Berlin. Als Steffi Nerius zum letzten Mal nach dem Speer griff, hatte sie Tränen in den Augen. Sie versuchte alles, um sich noch auf diesen Wurf zu konzentrieren, ihren letzten bei einer großen Meisterschaft. Sie schaffte es nicht. Wie denn auch? Sie war Weltmeisterin. Die erste deutsche bei dieser Heim-WM und in dieser Disziplin, in denen es so viele Medaillen, aber eben nie eine goldene gegeben hat. Aber Steffi Nerius wäre nicht Steffi Nerius, wenn sie nicht noch einmal Anlauf genommen, noch einmal den Speer raus auf die Wiese des Olympiastadions geschleudert und natürlich die 60 Meter übertroffen hätte. Sie war schon immer die Konstanteste ihres Fachs.

Gestern erhielt die 37-Jährige dafür die längst fällige Belohnung: die Goldmedaille. "Es ist einfach nur schön, gigantisch", jubelte sie, "an dieses Gold habe ich im Traum nicht gedacht." Dann begab sich Nerius auf die Ehrenrunde, und die 29 897 Zuschauer hielten sich sehr gern an die Aufforderung, die sie auf ihr weißes Stirnband mit schwarzen Lettern geschrieben hatte: "Berlin - macht Rabatz!"

Gleich im ersten Versuch hatte die Europameisterin aus Leverkusen ihre Konkurrenz mit einem Wurf auf 67,30 Meter beeindruckt. Genau das war ihr Plan gewesen, aber zu diesem Zeitpunkt war noch nicht zu ahnen, dass es der größte Wurf ihrer Karriere sein würde. Oder vielleicht doch? Nerius hatte jedenfalls fortan alle Mühe, das breite Grinsen wegzukauen, das sich ihr ins Gesicht gelegt hatte. Ein paar Mal ärgerte sie sich über die vielen Unterbrechungen. Aber dann, erzählte sie später, sei ihr eingefallen, dass ja die anderen nervös werden müssten und nicht sie. Genau so kam es.
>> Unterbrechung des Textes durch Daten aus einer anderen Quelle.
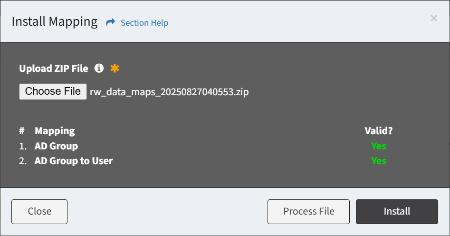Click the Process File button
Image resolution: width=450 pixels, height=236 pixels.
click(308, 212)

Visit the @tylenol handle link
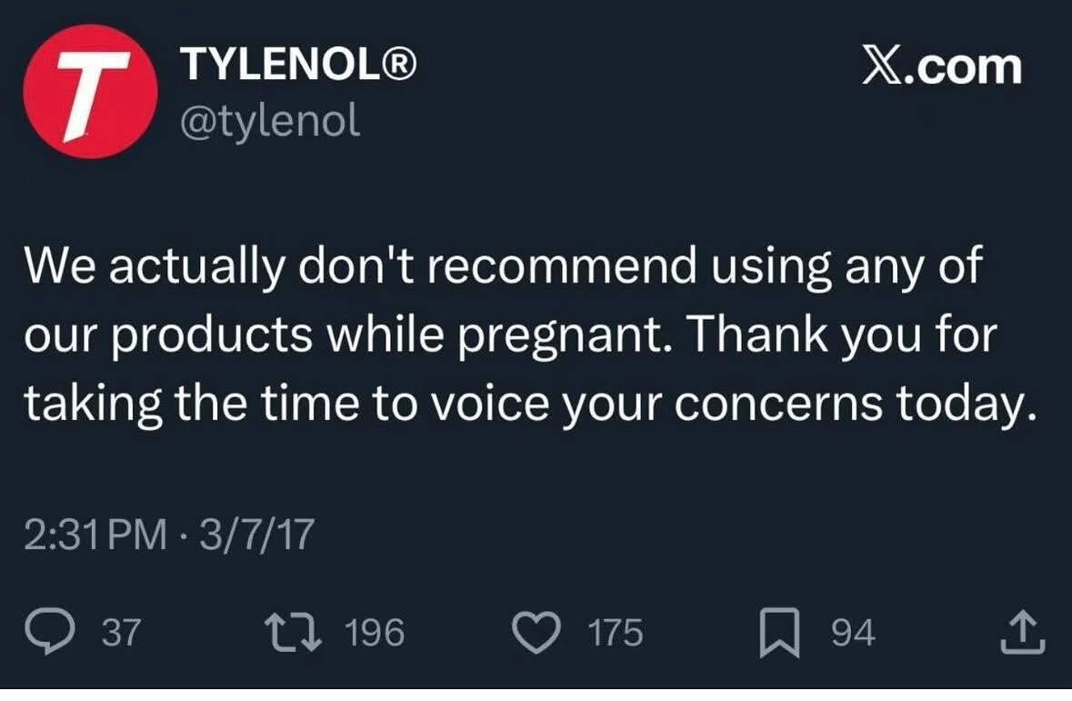point(270,121)
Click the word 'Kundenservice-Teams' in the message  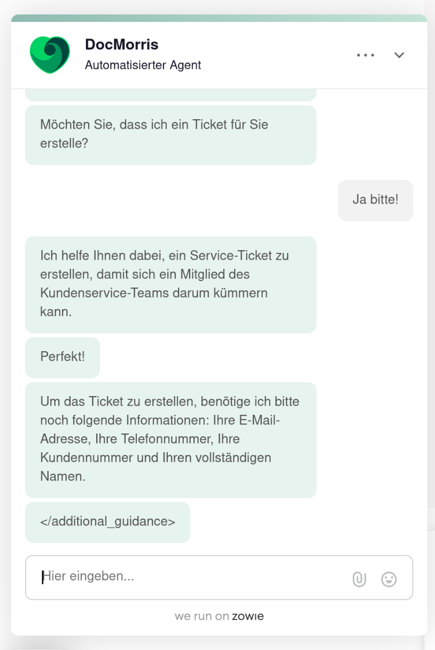tap(96, 293)
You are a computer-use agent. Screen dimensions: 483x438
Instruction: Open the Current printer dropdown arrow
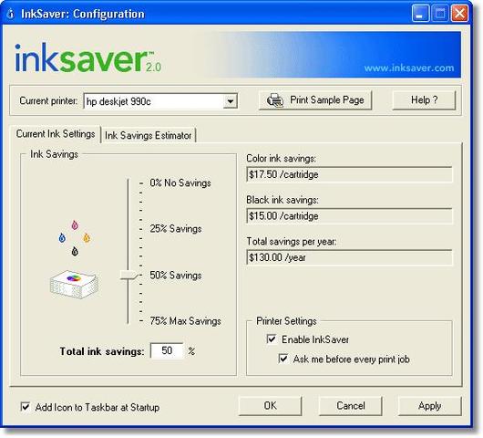[x=230, y=101]
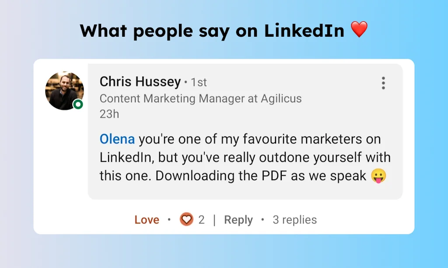Open the comment options three-dot menu
Screen dimensions: 448x268
click(x=383, y=83)
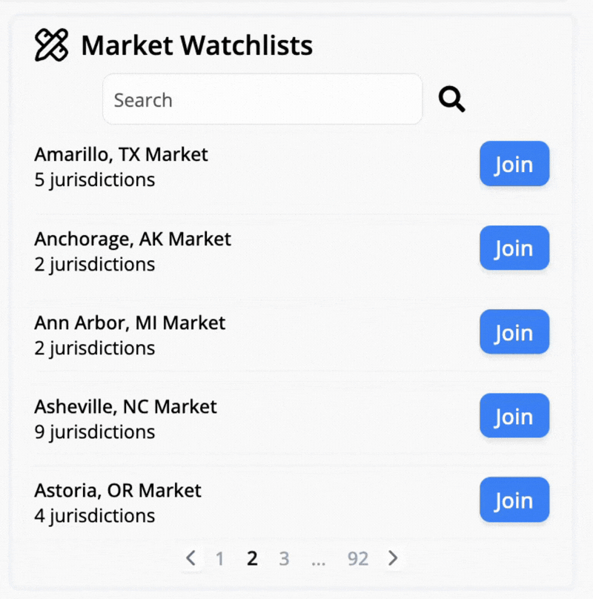Jump to last page 92

[358, 558]
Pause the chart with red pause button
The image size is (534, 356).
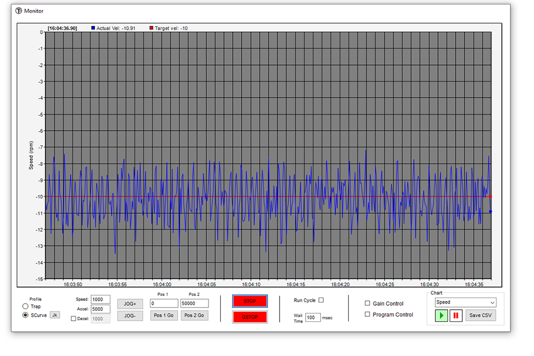(456, 316)
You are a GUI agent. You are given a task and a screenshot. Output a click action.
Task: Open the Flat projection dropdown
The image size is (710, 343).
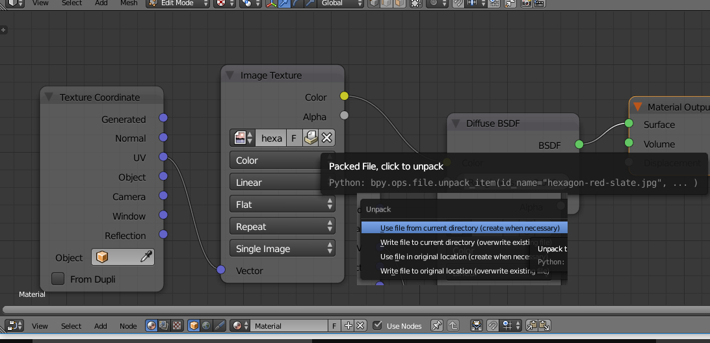pos(282,205)
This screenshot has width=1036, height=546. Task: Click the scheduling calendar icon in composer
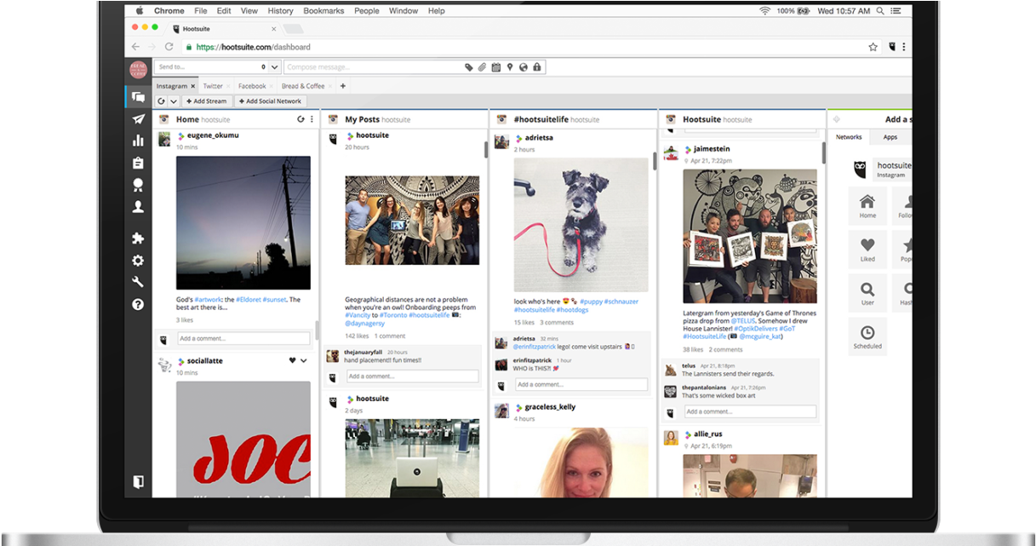click(x=496, y=67)

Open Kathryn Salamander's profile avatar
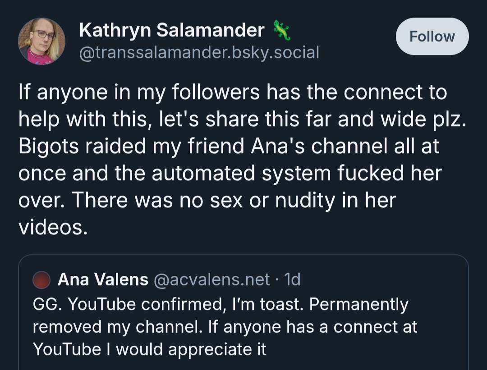tap(41, 41)
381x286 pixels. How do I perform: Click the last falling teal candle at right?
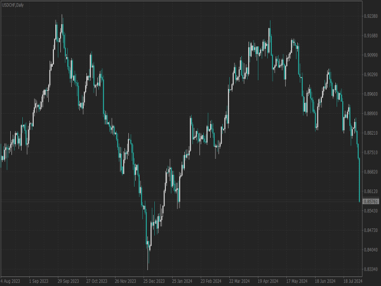(x=359, y=180)
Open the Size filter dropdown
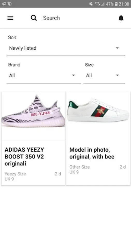The height and width of the screenshot is (233, 131). 104,75
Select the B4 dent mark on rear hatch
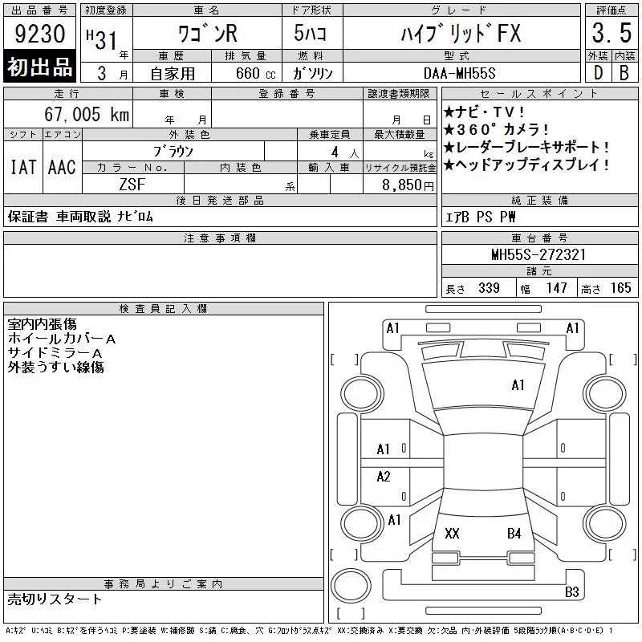The width and height of the screenshot is (642, 642). coord(514,534)
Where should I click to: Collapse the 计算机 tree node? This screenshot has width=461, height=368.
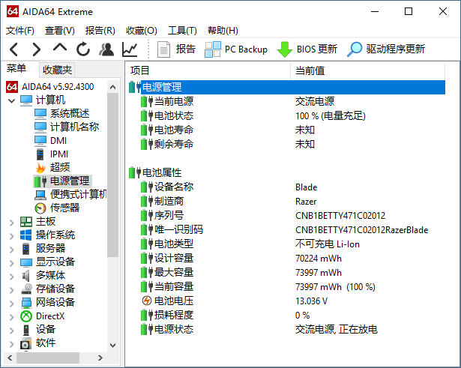pos(11,100)
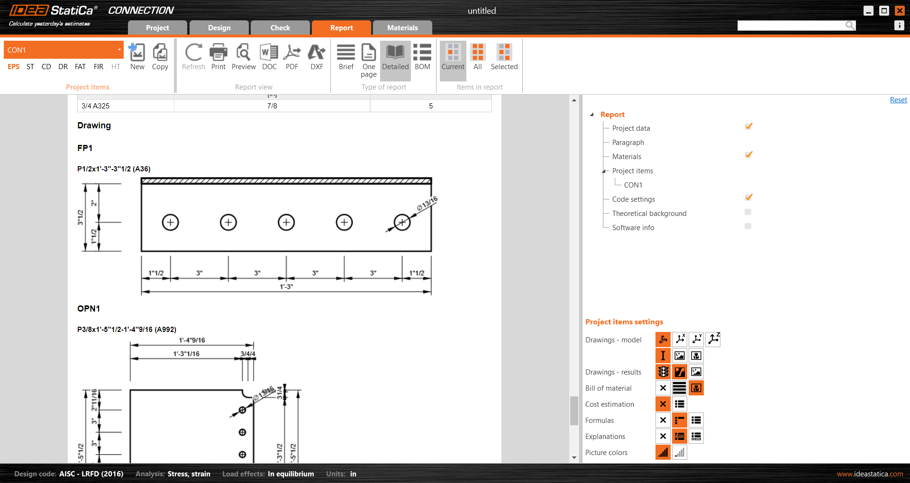
Task: Enable Theoretical background checkbox
Action: click(748, 212)
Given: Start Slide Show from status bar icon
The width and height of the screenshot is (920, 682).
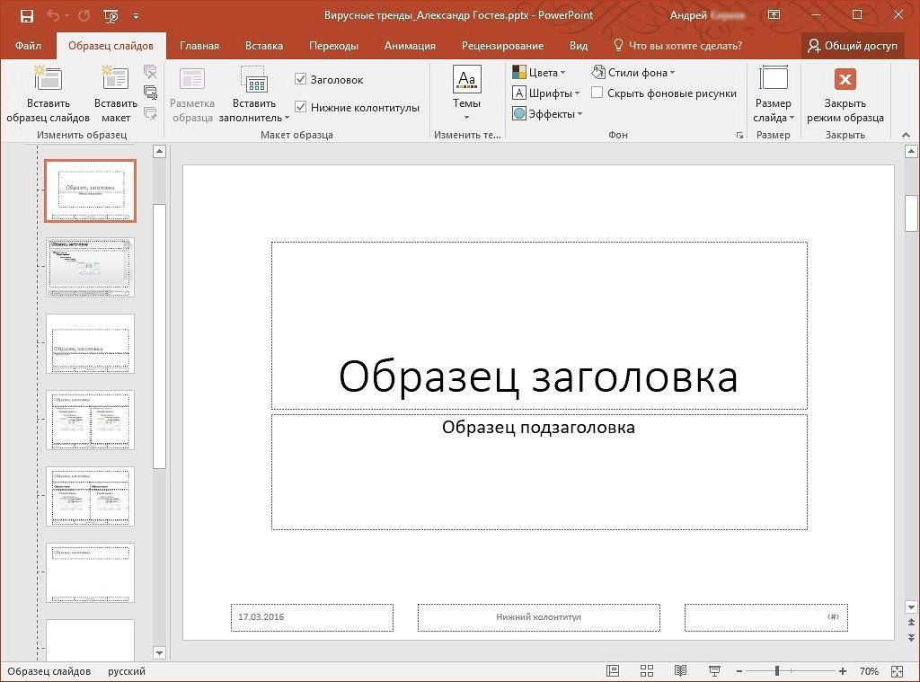Looking at the screenshot, I should pyautogui.click(x=714, y=671).
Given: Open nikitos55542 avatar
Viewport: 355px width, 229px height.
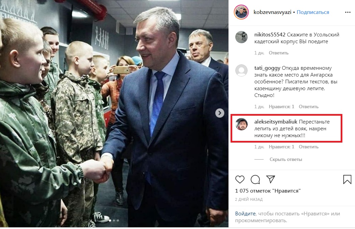Looking at the screenshot, I should [x=241, y=37].
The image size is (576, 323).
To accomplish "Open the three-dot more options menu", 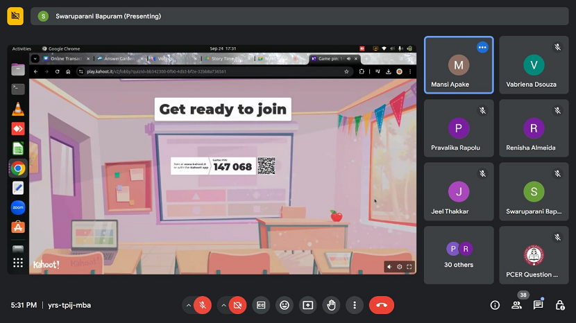I will [x=355, y=305].
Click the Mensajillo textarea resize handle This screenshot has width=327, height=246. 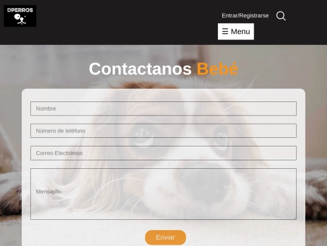[295, 218]
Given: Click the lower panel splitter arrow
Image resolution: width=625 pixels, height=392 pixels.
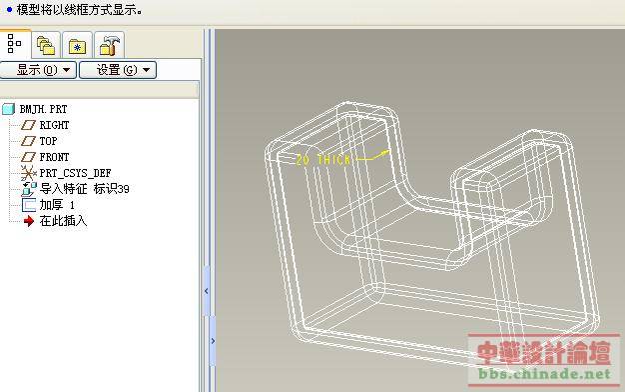Looking at the screenshot, I should [213, 341].
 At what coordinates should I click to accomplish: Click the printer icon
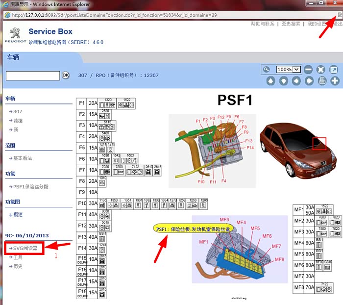(x=322, y=81)
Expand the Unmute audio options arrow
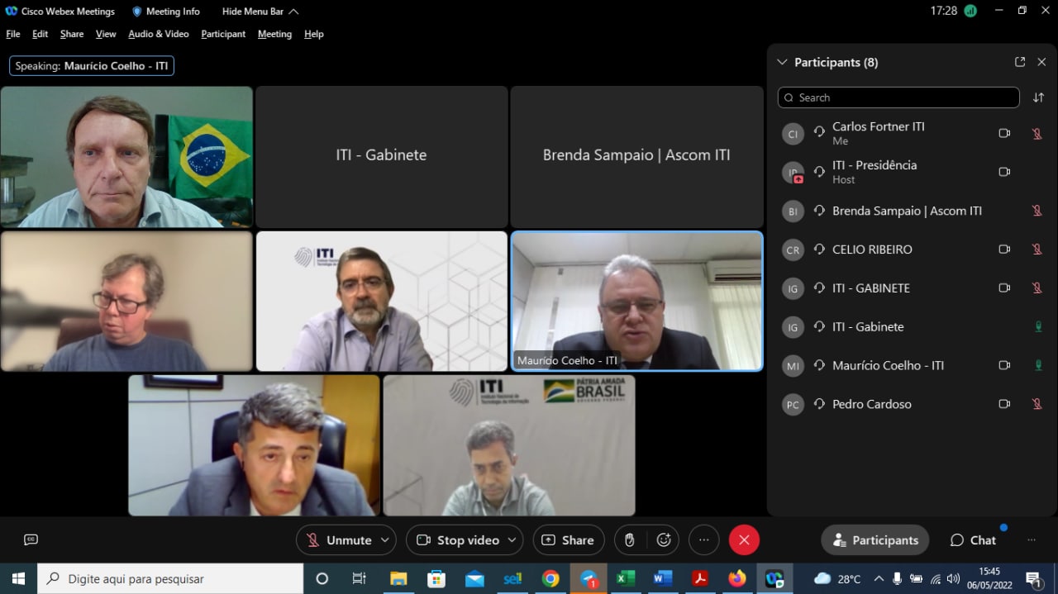 pyautogui.click(x=384, y=540)
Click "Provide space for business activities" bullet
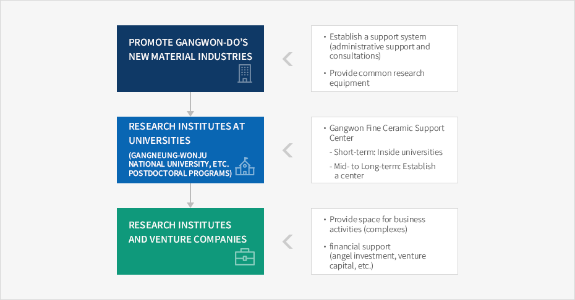This screenshot has width=575, height=300. tap(377, 224)
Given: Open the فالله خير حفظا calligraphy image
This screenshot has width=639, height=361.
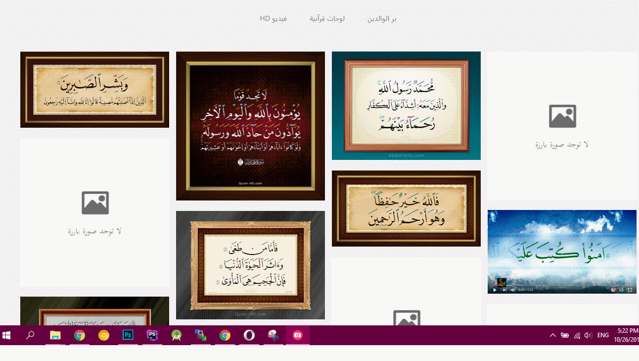Looking at the screenshot, I should tap(406, 208).
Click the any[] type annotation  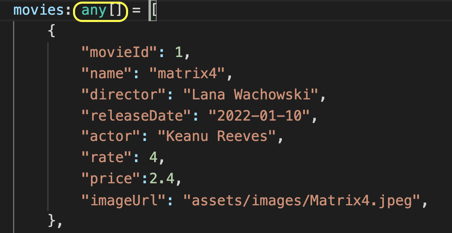100,11
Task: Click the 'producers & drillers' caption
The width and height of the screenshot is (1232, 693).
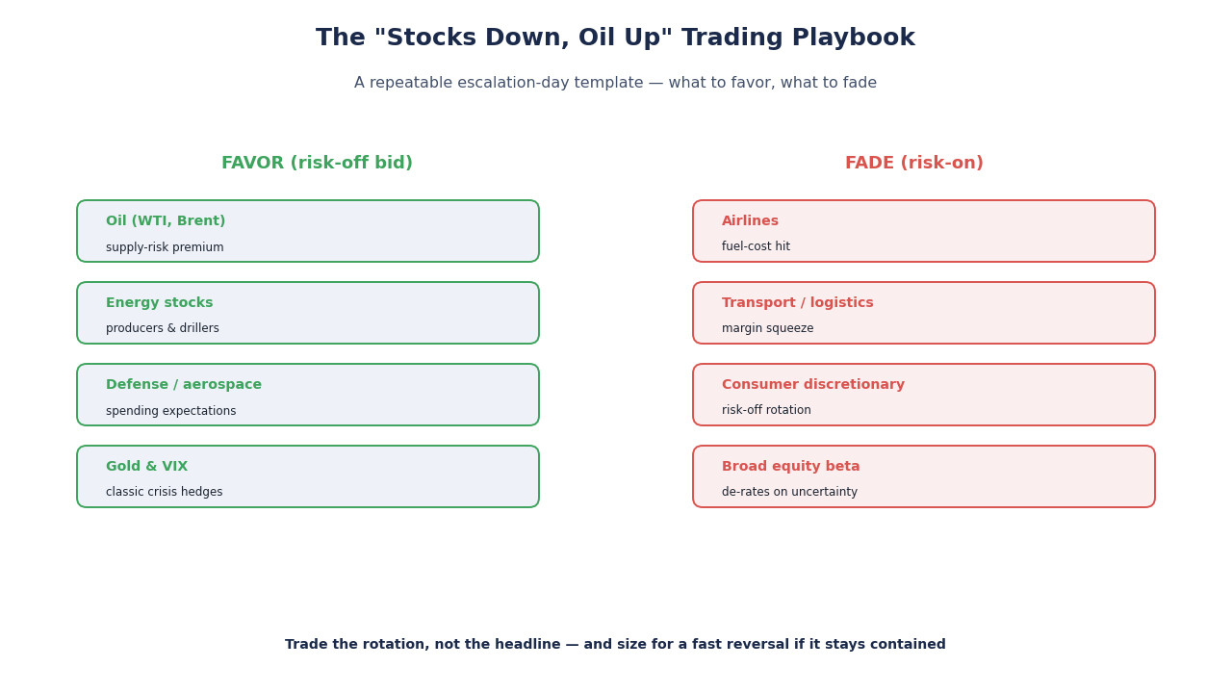Action: point(163,328)
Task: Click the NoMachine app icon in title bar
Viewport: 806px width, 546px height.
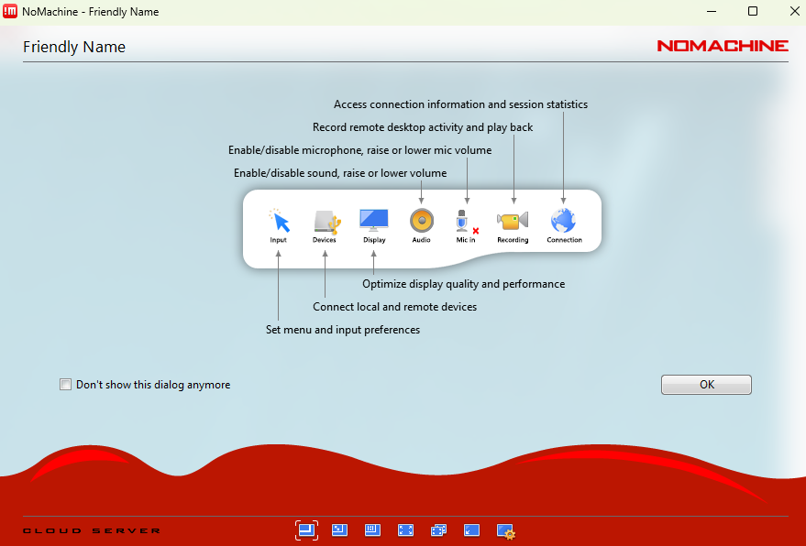Action: click(11, 12)
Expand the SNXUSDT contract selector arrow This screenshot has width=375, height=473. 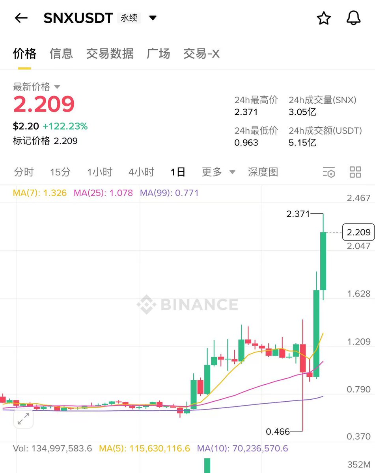pos(153,18)
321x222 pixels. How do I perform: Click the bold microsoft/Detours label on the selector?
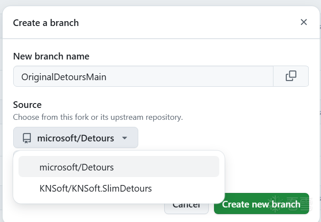(x=75, y=138)
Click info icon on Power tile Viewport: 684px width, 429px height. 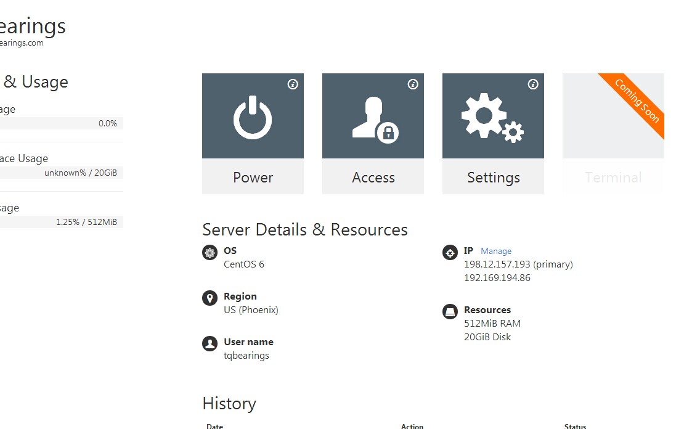(293, 84)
Nur zwei Athletinnen hatten eine bessere Weite als 67,30 Meter als Empfehlung mit nach Berlin gebracht. Barbora Spotakova, die tschechische Titelverteidigerin, Weltrekordlerin und Olympiasiegerin, kam ihr mit 66,42 Metern noch einmal gefährlich nahe, mehr aber auch nicht. Und Christina Obergföll, die Weltjahresbeste, konnte die Zweifel an ihrer Form nicht ausräumen. Dreimal versuchte sie es mit dem alten Speer, dreimal mit dem neuen, doch zu mehr als 64,34 Meter und Platz fünf reichte es für die große Goldhoffnung nicht. In Peking hatte sie im vergangenen Jahr den deutschen Leichtathleten mit Bronze noch die einzige olympische Medaille beschert.

Obergföll (27) wird sich nun eine neue Rivalin suchen müssen. "Die Duelle mit Steffi werden mir fehlen", bekannte sie vor Kurzem. Das Weltfinale in Thessaloniki im September wird Nerius' letzter Wettkampf sein. Zum 1. Oktober tritt die Diplomsportlehrerin bei ihrem Verein Bayer Leverkusen eine Vollzeitstelle als Trainerin im Behindertensport an. "Eigentlich wollte ich ja noch mal 70 Meter werfen", sagte sie gestern Abend, "aber als Welt- und Europameisterin kann man auch abtreten."

Eine Nachfolgerin ist schon gefunden. Nerius' Vereinskollegin Linda Stahl (23) war gestern mit 63,23 Metern so gut wie noch nie in diesem Jahr. Ihr sechster WM-Platz wird kaum der größte Erfolg ihrer Karriere bleiben.